From The Jakarta Post

Indonesia reappears on investors' radar screen

Bali played host to the Second Indonesian Investment Forum last week, which brought together 700 foreign and local investors, and executives from international finance agencies to look at investment opportunities in Indonesia. To learn how foreign investors view the country, The Jakarta Post's Rita A. Widiadana spoke with Sheldon Trainor, head of Asia Investment Banking for Merrill Lynch. The following are excerpts of the interview.

Question: How does Merrill Lynch now see the outlook for new investments in Indonesia?

Answer: Both the macro and microeconomic environment in Indonesia look very positive and investors are excited about the current administration's strong leadership in steering the economy. Investors are also impressed by the increased transparency and maturity evolving among the corporate sector in Indonesia.

The strong growth in both the resource sector and in the domestic economy is creating a genuine need for more capital. These themes are translating into real and sustainable economic growth. The recent increase in foreign direct investment has led to the Indonesian corporate sector expanding capacity, resulting in stronger cash flows and higher corporate profitability.


How do you see these changes?

Unlike the last economic upturn in the early to mid-1990s, growth is primarily being driven by internally generated capital as a result of rising profitability, higher natural resource prices and increased consumer spending. In short, these economic themes are translating into real and sustainable growth.

The success of capital market transactions over the past 12 months from both the government and private sector paves the way for future issuances of debt instruments from the country. They have been well structured and well executed, and this will create real demand from both international debt and equity investors for more Indonesian deals.

The transactions have been well received by international investors. This is now a market that large blue-chip investors are focused on. We (Merrill Lynch) expect this to result in increased size of transactions, lower costs of capital and, where relevant, longer terms.

Incremental foreign investment into the country has reemerged following a sustained period of zero outside direct investment. Last year saw the highest level of foreign direct investment in the country in the last five years. The government's liberalization of the banking sector, opening it up to foreign participation, has proved a genuine success story.


When do you think foreign direct investors will begin to enter the country and start their projects in Indonesia?

I think investments in palm oil plantations, coal mines, oil and gas exploration will likely start to flow. Meanwhile, investment in basic infrastructure will be much longer.
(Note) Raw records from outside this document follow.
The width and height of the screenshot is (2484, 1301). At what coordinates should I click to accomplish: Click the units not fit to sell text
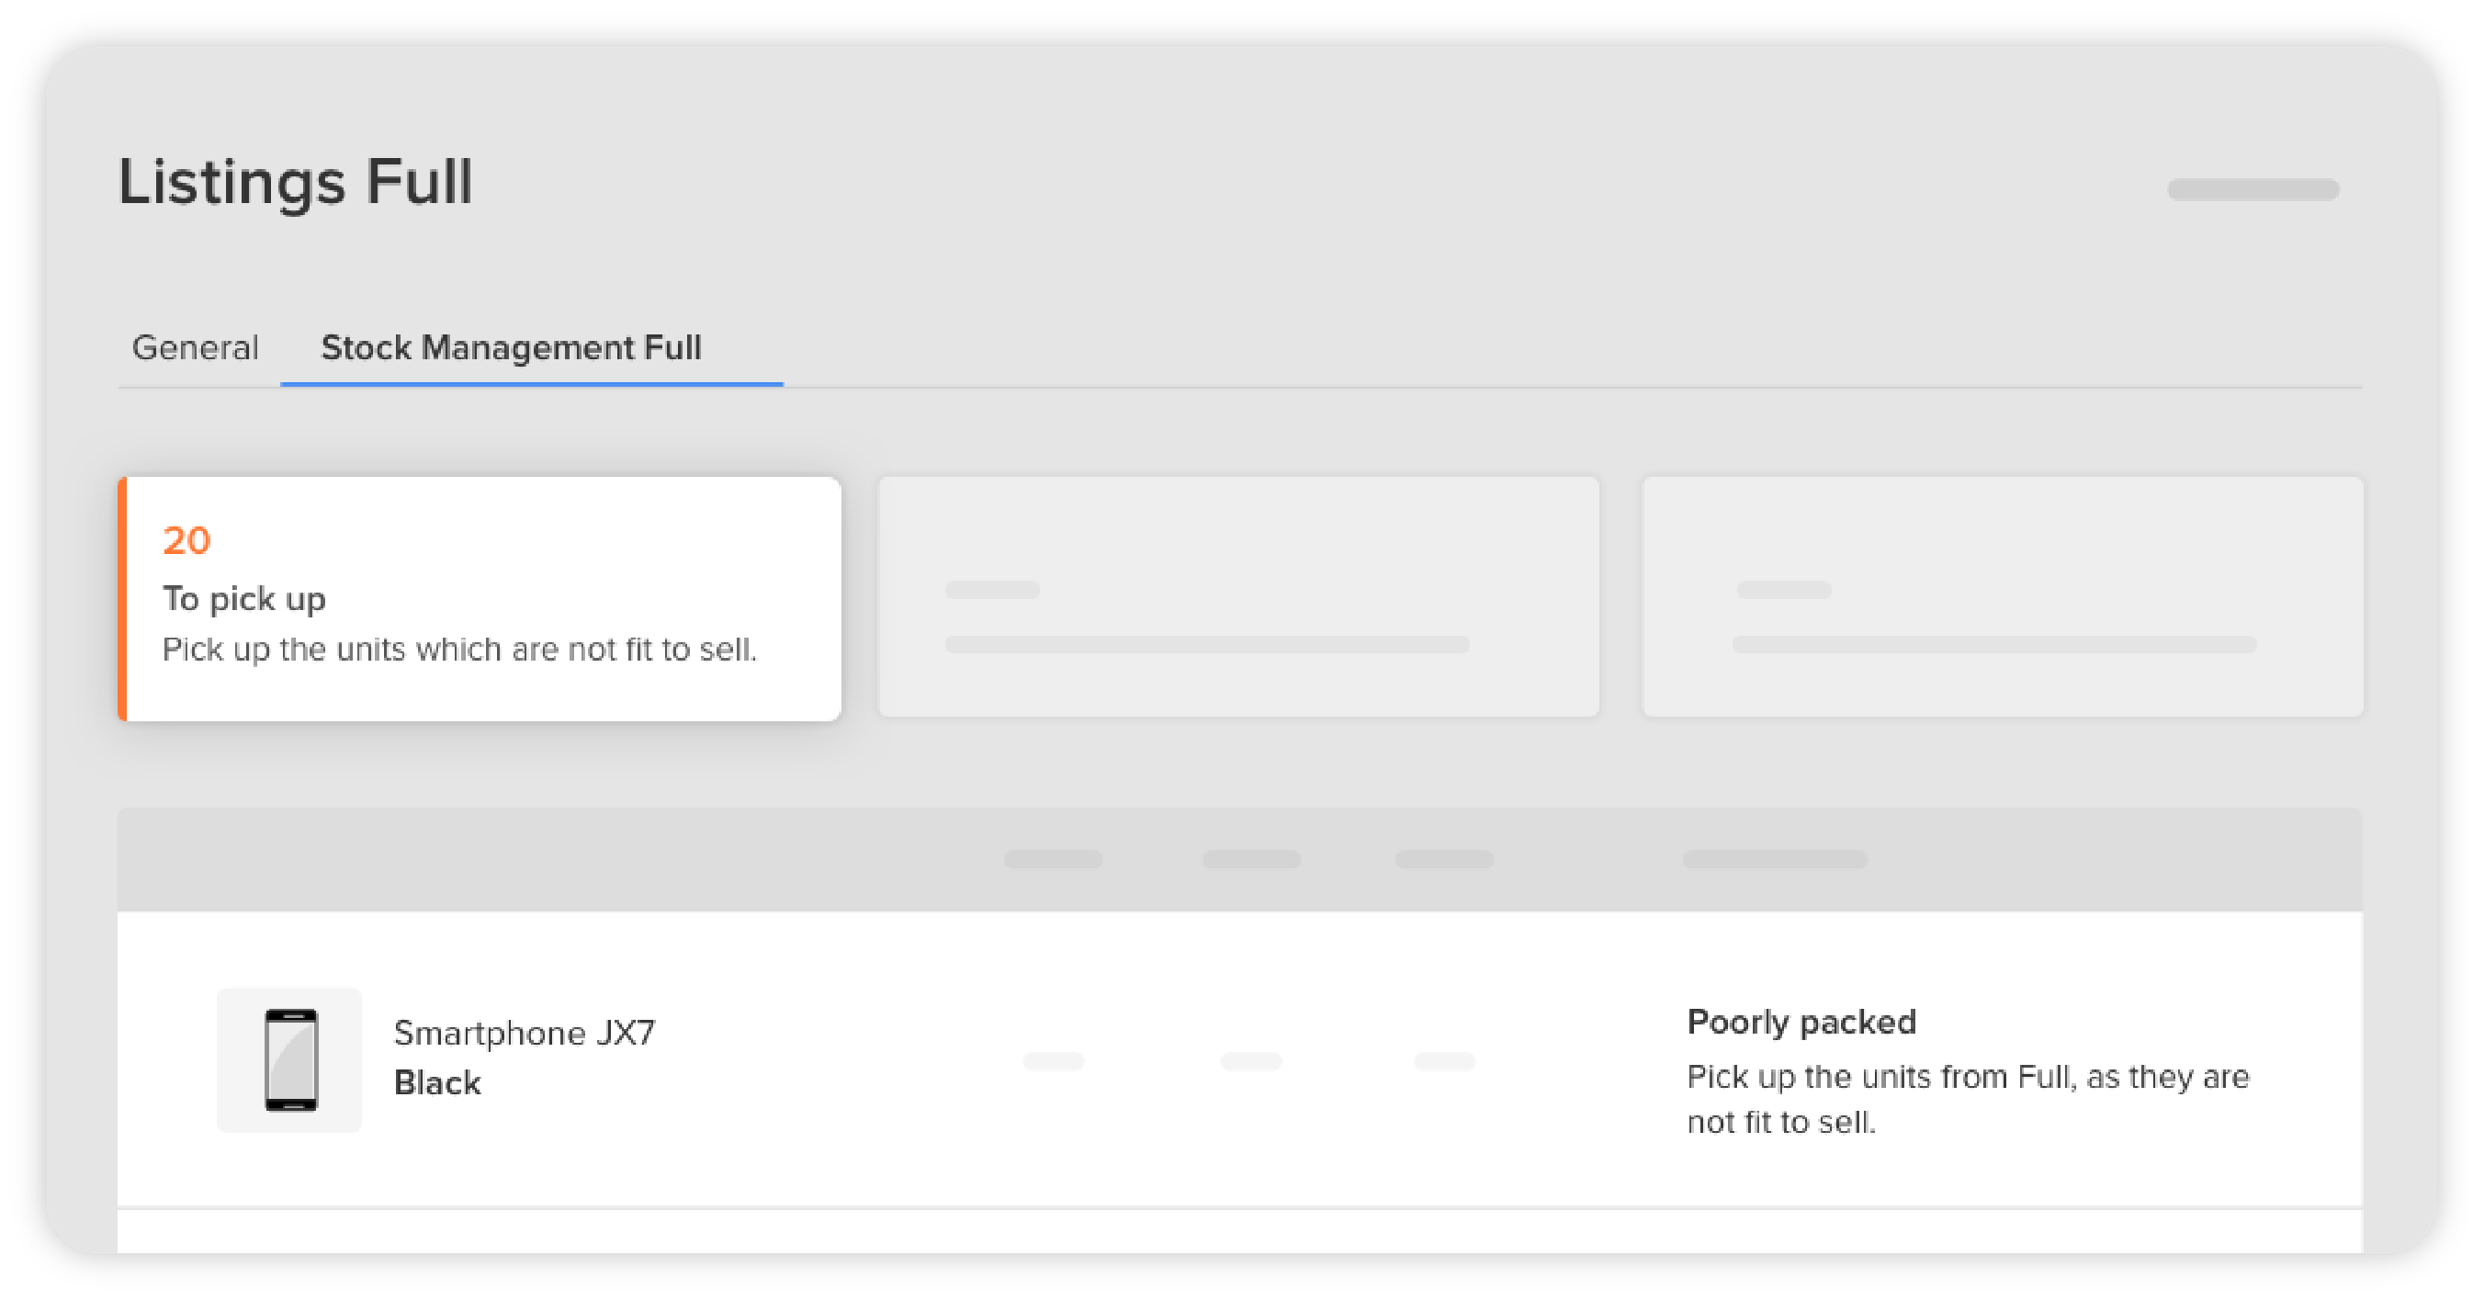[459, 649]
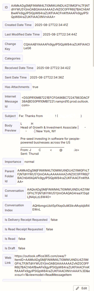The width and height of the screenshot is (94, 291).
Task: Click the Is Draft label
Action: tap(10, 248)
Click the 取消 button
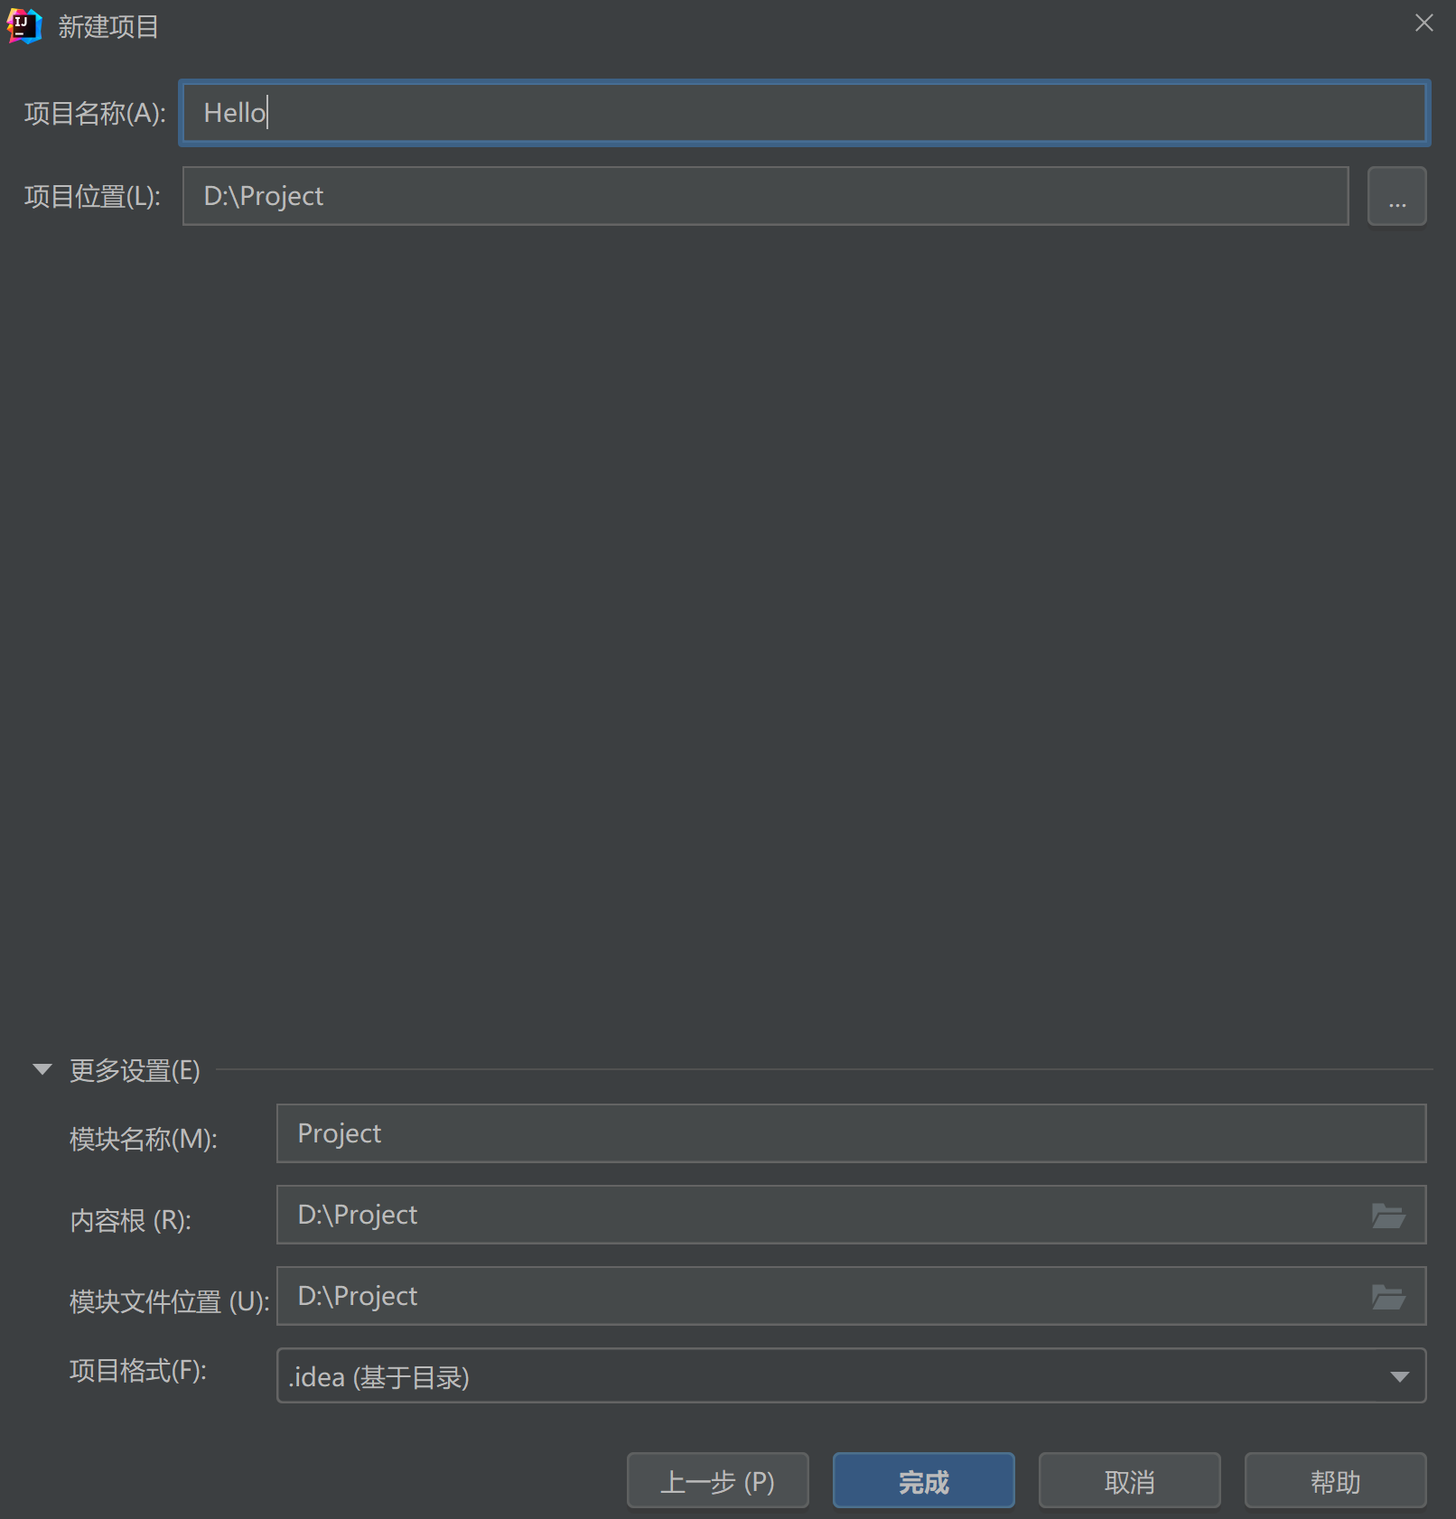This screenshot has height=1519, width=1456. [x=1129, y=1480]
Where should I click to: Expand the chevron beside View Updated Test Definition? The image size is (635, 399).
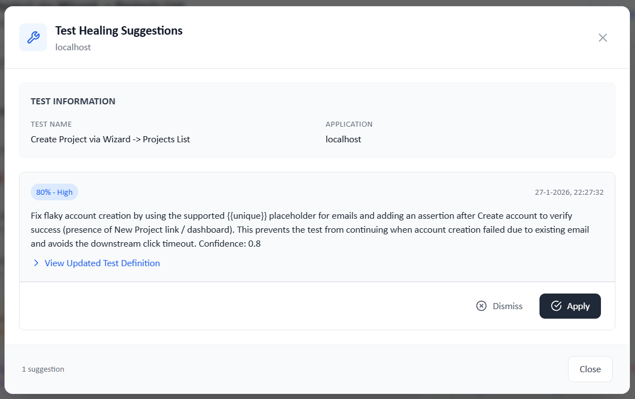(x=36, y=263)
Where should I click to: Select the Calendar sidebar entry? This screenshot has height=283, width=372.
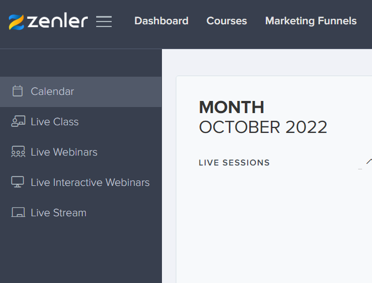click(x=81, y=92)
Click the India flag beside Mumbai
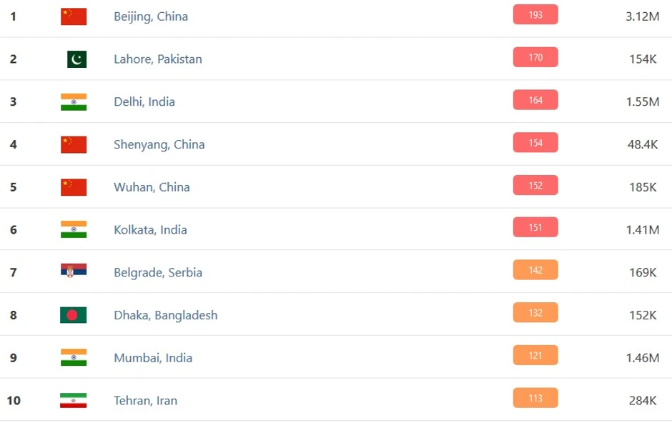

Investment in infrastructure facilities that are associated with various natural resources projects will soon happen, such as the development of roads, ports to be built in support of various natural resources projects,.

Which areas do you think are the most attractive to foreign investors now and why?

The majority of foreign investors are mostly interested in natural resources projects and import substitutions. Given the current situation, in which problems have appeared in a number of natural resource-based companies, I think they were only motivated by certain factors on the ground, but overall sentiment in investment projects here in Indonesia has been quite positive. Most (natural resource) projects operated in Indonesia are very low cost with high-quality assets. Besides, operations have been running for a very long time, so it is very predictable.

But there is a good example of an Indonesian company, Bumi Resources, which took over the operation of an international company. They (the management of Bumi Resources) were doing a very good job in this case. This trend will likely continue -- Indonesian companies operating more projects especially in natural resource sectors.

In addition to natural resources project, investors will be eager to look into import substitutions for particular products such as petrochemicals.


How do you see the prospects for foreign investment in basic infrastructure, which the government has been aggressively promoting?

Domestic infrastructure projects like the development of toll road projects and power stations will take a longer time. In this particular sector, investors are still facing uncertainties about the regulatory frameworks.

Therefore, investing in such projects is still considered too risky. We understand that the Indonesian government has been working hard to improve several policy frameworks, incentives and facilities to boost investment in this sector. I think the more they (the government) can provide good and clear frameworks, the more they can attract investors.


How do you see the new package of reforms the government launched in early March? Will these reforms be able to improve investor confidence in Indonesia?

While the reform process appears to be moving in the right direction and we are a supporter of these changes, we do not underestimate the challenges ahead in further reforming the economic and political infrastructure.

Corruption and corporate governance issues remain a concern for international investors. Corruption in itself is a heavy burden on the economy and it is in Indonesia's best interests that measures are taken to resolve it. We understand that this will be a long road to travel.

Investors would like to see how these reforms will be implemented within the period of 12 months.


As an investment banker and an opinion shaper for investors interested in Indonesia, how do you see the business risks in Indonesia, especially with regional autonomy?

I think we are very comfortable with the business risks in Indonesia, in particular in the natural resource and import substitutions sectors. India and China are now playing very significant roles in Asia. Indonesia, with the current economic and political environment, will follow suit. Indonesia will likely play a very big role both as supplier and consumer. This kind of situation will bring comfort to potential investors.